そしてその青い瞳を見て、とても綺麗だなと思った。だから主に見せたくなって口にくわえて運んだ。


喜ぶ主の顔を見て、溢れんばかりの幸福感が彼を満たす。


そうだ、笑っていて。どうか泣かないで。貴女の喜びが私の幸福。貴女の涙が私の絶望。


だからどうか笑っていて、ご主人様―――。



○●○●○●○●○●○●○



~ベル視点~



皆様、初めまして。

私の名前はベルと申します。創造主であられるカスミ様に体を頂いた元精霊にございます。


カスミ様が私に下した命令は至極単純なものでございました。


『お姉ちゃんの側に居て、不埒な輩から守って』


宿屋という特性上、どうしても不特定多数の獣―――もとい、人間が出入りします。その中でもいろんな意味で不埒な輩が出没するであろうから、ユリナ様を魔の手から守ってほしい。そうカスミ様は仰いました。


私達にとってカスミ様の言葉は神の言葉。粛々と従うまでです。


最初はただカスミ様の命に従い守っているだけでした。

それがいつからか『守りたい』と思うようになり、今では『絶対に何者にも触らせない』とまで思うようになったのです。


私達精霊は、この世界に満ちている神の意志から抜け落ちた存在と言われています。ですから自己が強ければ強いほど力が強いとされ美徳とされます。


そんな価値観の中にあって、ユリナ様の魂の強さや輝きは目を見張るものがあるのです。


どれほど踏みつけられても太陽に向かって伸びる野の花のように、まるで泥の中に咲く蓮の花のように。

凛と美しく折れない強さは魂までも魅了する輝きに満ちているのです。

それでいて己の弱さを許さない厳しさもあり、他者を思いやる心の柔らかさもある。


ああ! 本当になんて素晴らしい方なのでしょう!


ユリナ様の素晴らしさを知れば知るほど、私の心は強く誓うのです。必ずこのお方をゲス共の手から守って見せる、と。

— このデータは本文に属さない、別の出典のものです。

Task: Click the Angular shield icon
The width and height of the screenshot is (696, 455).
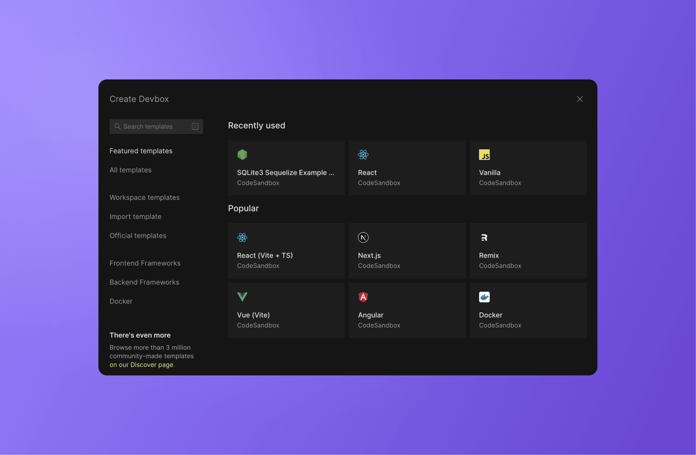Action: coord(363,297)
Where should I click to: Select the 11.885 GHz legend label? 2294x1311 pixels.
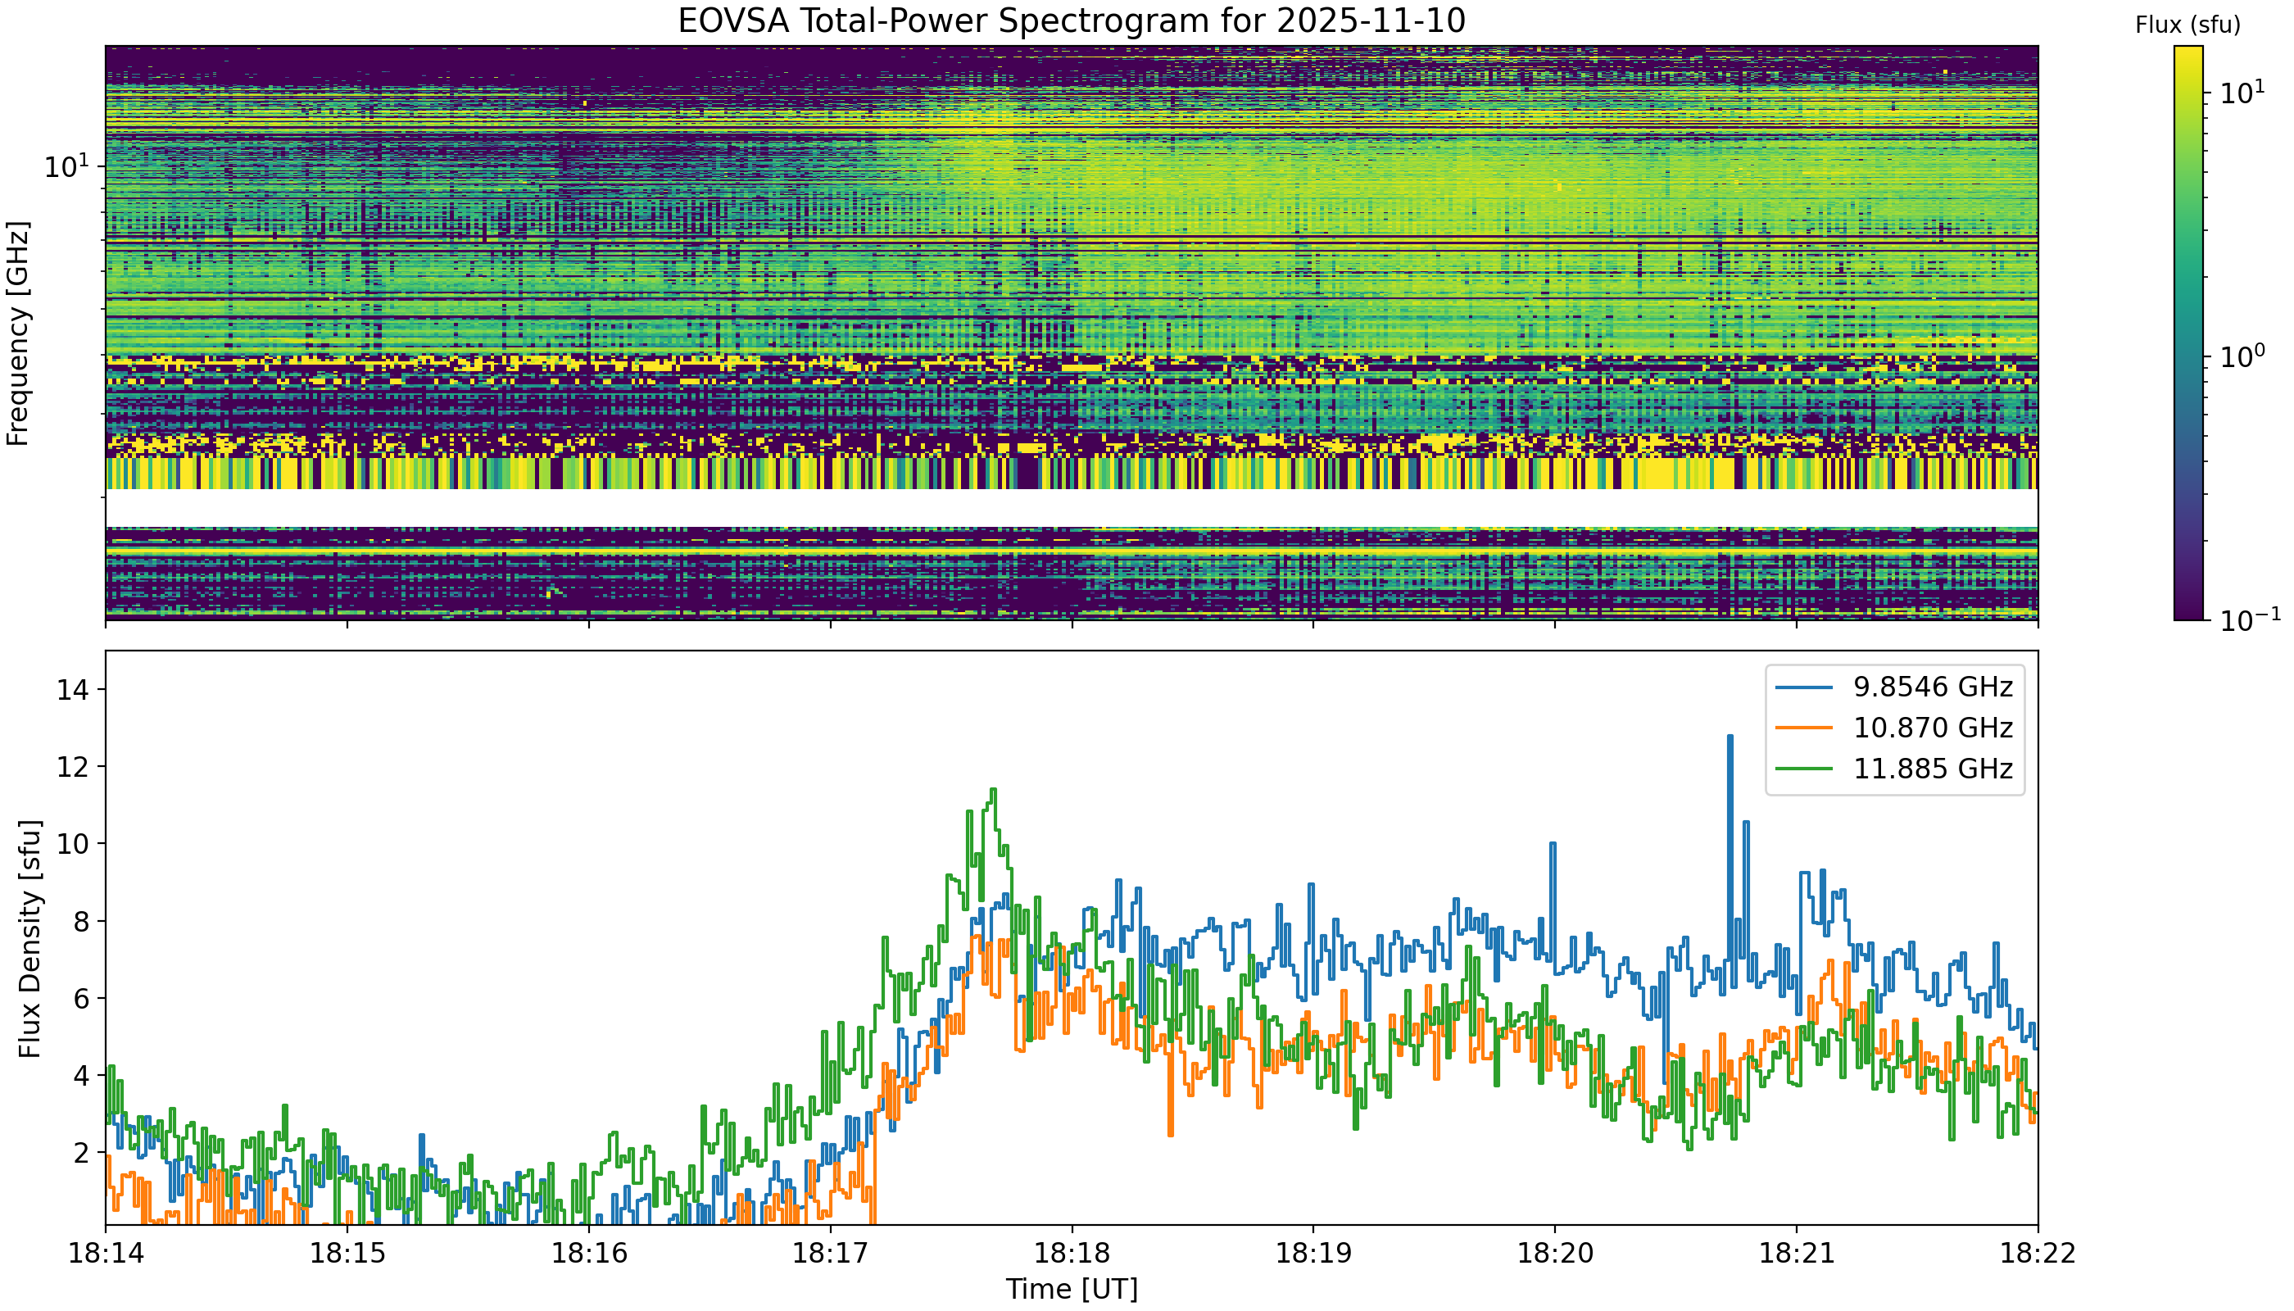click(x=1932, y=768)
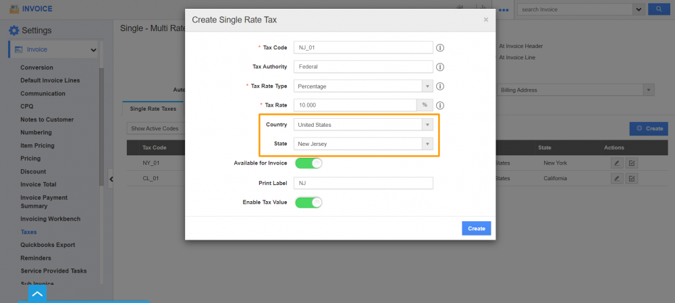Open the three-dots more options menu
675x303 pixels.
tap(504, 10)
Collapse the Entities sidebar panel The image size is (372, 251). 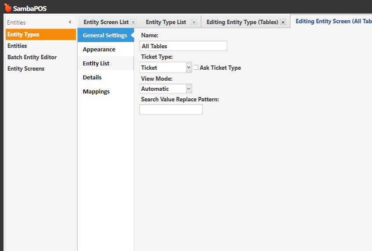[x=70, y=22]
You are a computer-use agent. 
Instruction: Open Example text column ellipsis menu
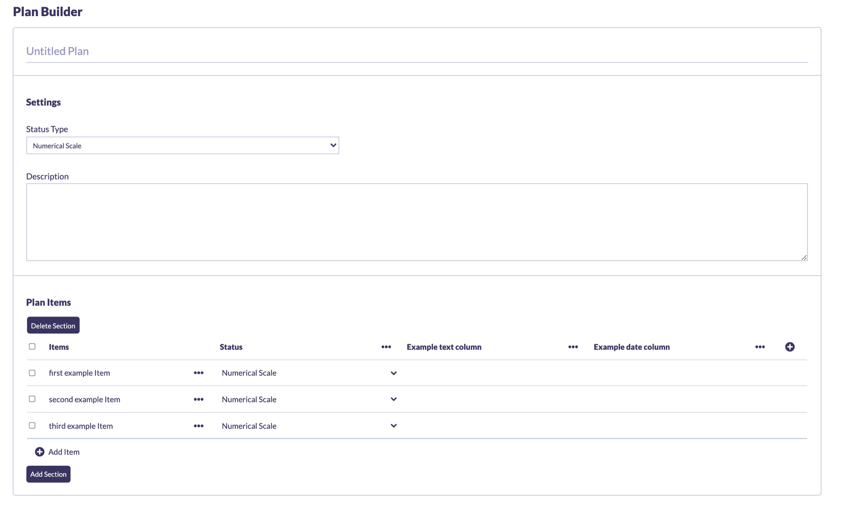(573, 347)
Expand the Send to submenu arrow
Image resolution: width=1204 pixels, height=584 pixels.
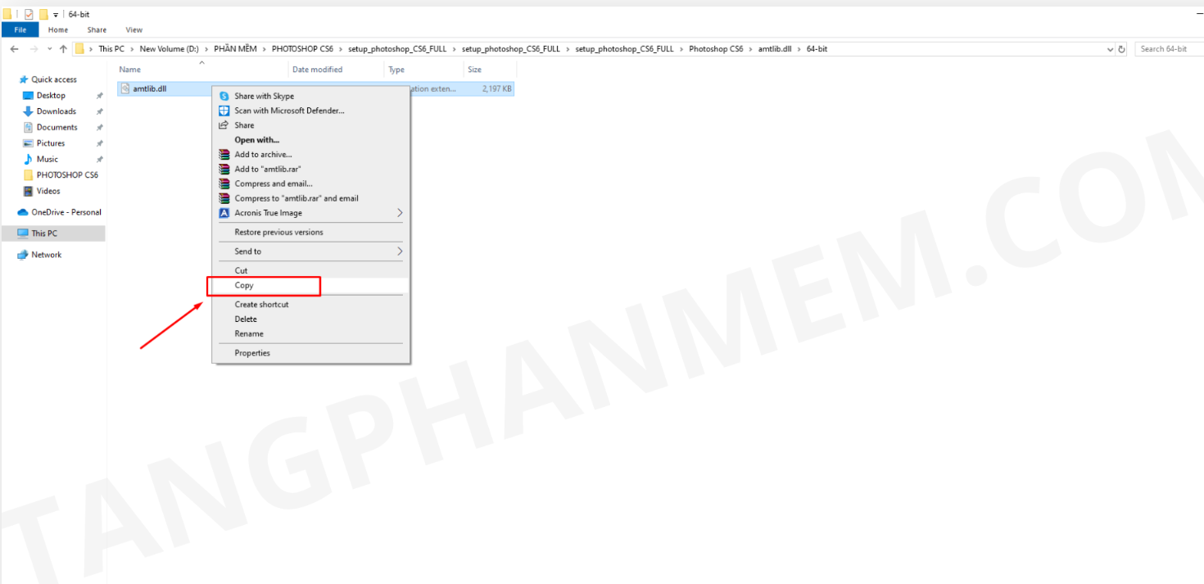point(400,251)
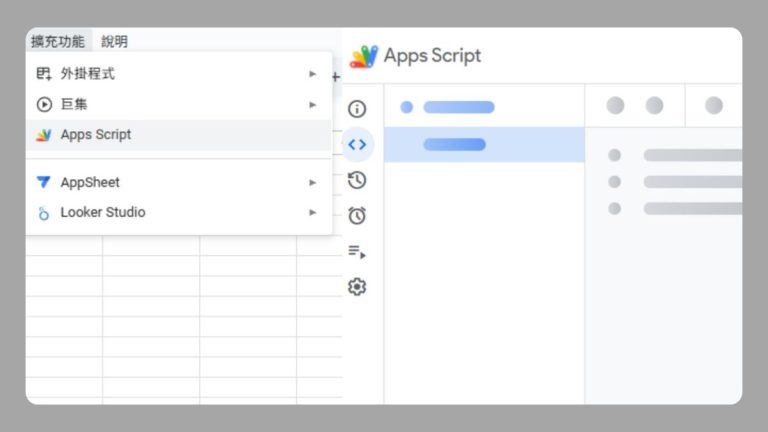The image size is (768, 432).
Task: Select Apps Script from the extensions menu
Action: 96,135
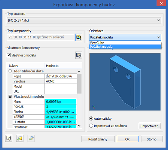Collapse the Orientace Počátek modelu dropdown
The height and width of the screenshot is (150, 168).
pos(125,37)
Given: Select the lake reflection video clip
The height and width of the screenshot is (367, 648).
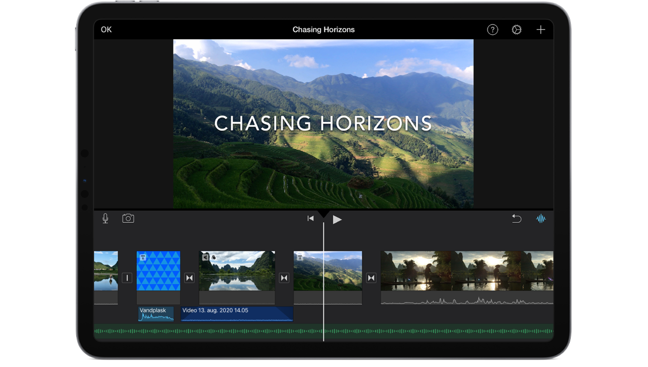Looking at the screenshot, I should pos(237,271).
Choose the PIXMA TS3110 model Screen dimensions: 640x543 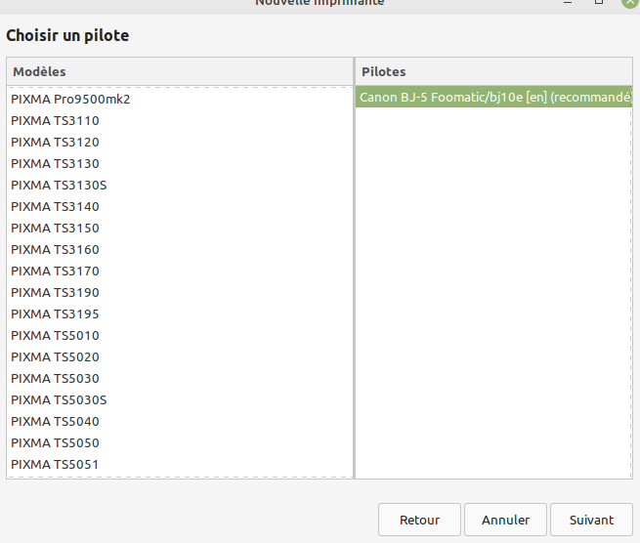click(55, 120)
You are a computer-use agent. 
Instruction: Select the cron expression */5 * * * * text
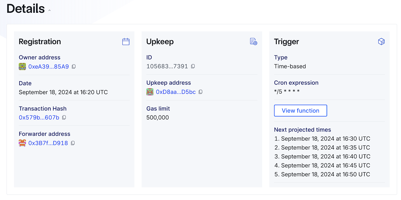point(287,91)

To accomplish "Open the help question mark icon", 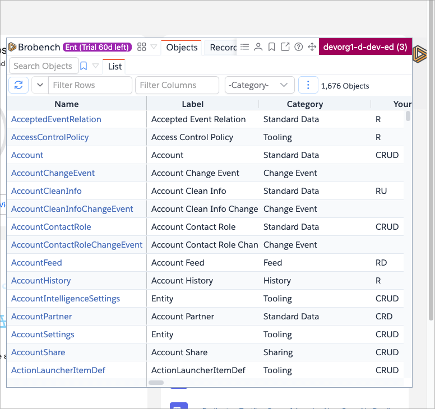I will [x=299, y=47].
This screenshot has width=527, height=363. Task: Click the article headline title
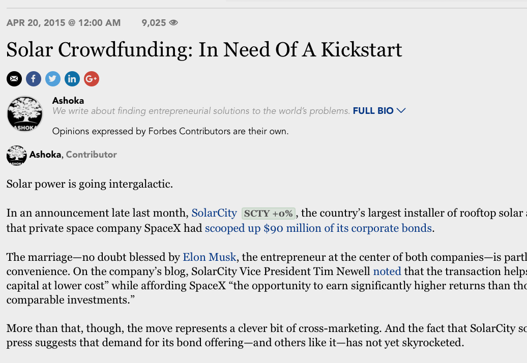click(x=204, y=50)
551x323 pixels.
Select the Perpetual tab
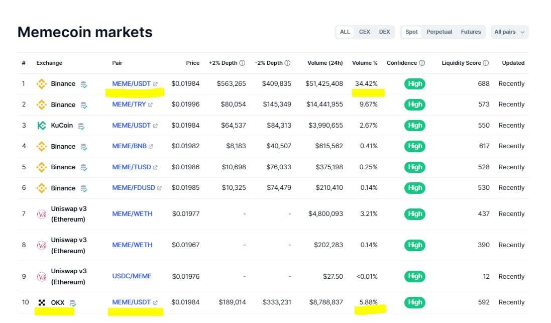439,32
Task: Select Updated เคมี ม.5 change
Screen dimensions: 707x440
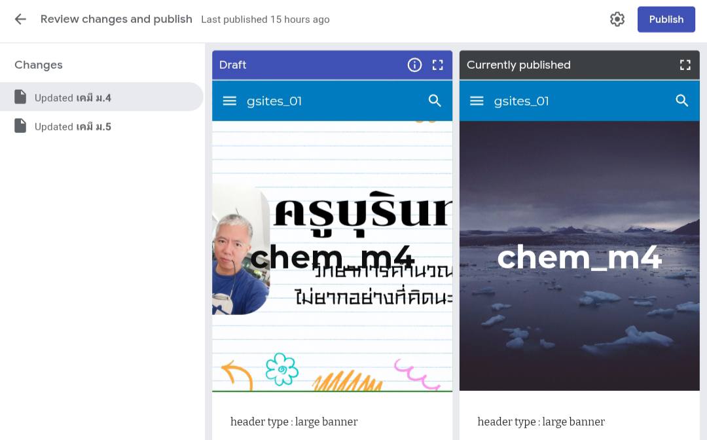Action: [x=101, y=126]
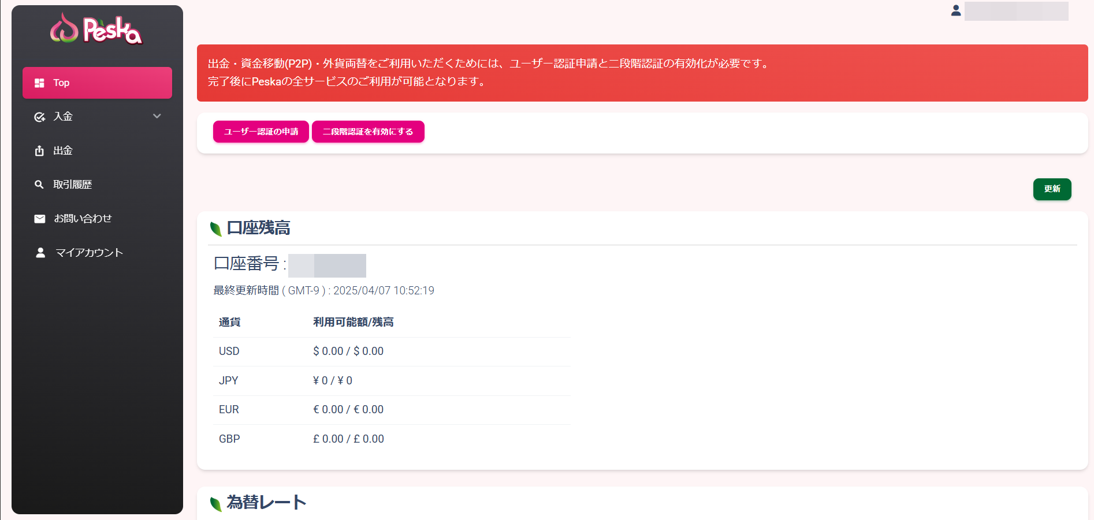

「ねぇ、ベル。この間のアシャンティのクッキー美味しかったでしょ? 今日ねぇ、商店会の集まりでアシャンティの新作ケーキをもらったの! 一緒に食べよう?」


同じようにピーターやアリスにも声をかけられた後、ユリナ様はケーキを振る舞ってくださいました。


「ユリナ様、シシィは呼ばないのですか?」


ピーターの言葉に私とアリスの動きが一瞬止まります。


―――本当にこのうさぎっ子は。


シシィは普段雑貨屋の店番をしています。もしシシィを呼ぶのであれば誰か代わりの者が店番をしなければなりません。


そうなると必然的に選ばれるのは私かアリスになります。獣人族と間違われるピーターは、基本的に接客には回せませんから。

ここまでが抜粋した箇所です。